WORK TO COMPLETE:
- A) From the Day of the Dead thread, extract everything from "On of us is" down to "appreciate some input.", copying it word for word.
- B) In the Day of the Dead thread, rewrite the paragraph of TigerFox's post that begins "We will be arriving October 23rd" as a short bulleted list, keeping its main facts.

— Start of TEXT —

# Day of the Dead & reservations



## TigerFox (Aug 16, 2013)

We will be arriving October 23rd at Lake Chapala. Have not yet made room reservations, but intend to do so. I was wondering if it would be a problem to not have the reservations made for the entire trip ahead of time. We will be there until November 5 and, as I understand it, that is over a holiday period.

On of us is thinking we could just reserve for a week or so, then decide where to go from there as we may opt to spend some time in Guadalajara. As we will flying out from Guadalajara, it may be easier to spend the last couple of days there and be closer to the airport.

Maybe Ajijic is so close that we could explore from there?

Would appreciate some input.


----------



## TundraGreen (Jul 15, 2010)

TigerFox said:


> We will be arriving October 23rd at Lake Chapala. Have not yet made room reservations, but intend to do so. I was wondering if it would be a problem to not have the reservations made for the entire trip ahead of time. We will be there until November 5 and, as I understand it, that is over a holiday period.

— End of TEXT —
— Start of DATA SEGMENT —

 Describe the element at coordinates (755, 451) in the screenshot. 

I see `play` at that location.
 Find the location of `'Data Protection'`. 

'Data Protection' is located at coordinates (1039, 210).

— End of DATA SEGMENT —

THE ANSWERS:
- A)
On of us is thinking we could just reserve for a week or so, then decide where to go from there as we may opt to spend some time in Guadalajara. As we will flying out from Guadalajara, it may be easier to spend the last couple of days there and be closer to the airport.

Maybe Ajijic is so close that we could explore from there?

Would appreciate some input.

- B)
- Arriving at Lake Chapala on October 23rd and staying until November 5
- No room reservations made yet, but planning to make them
- Asking whether it would be a problem not to reserve the entire trip ahead of time
- Understands the stay falls over a holiday period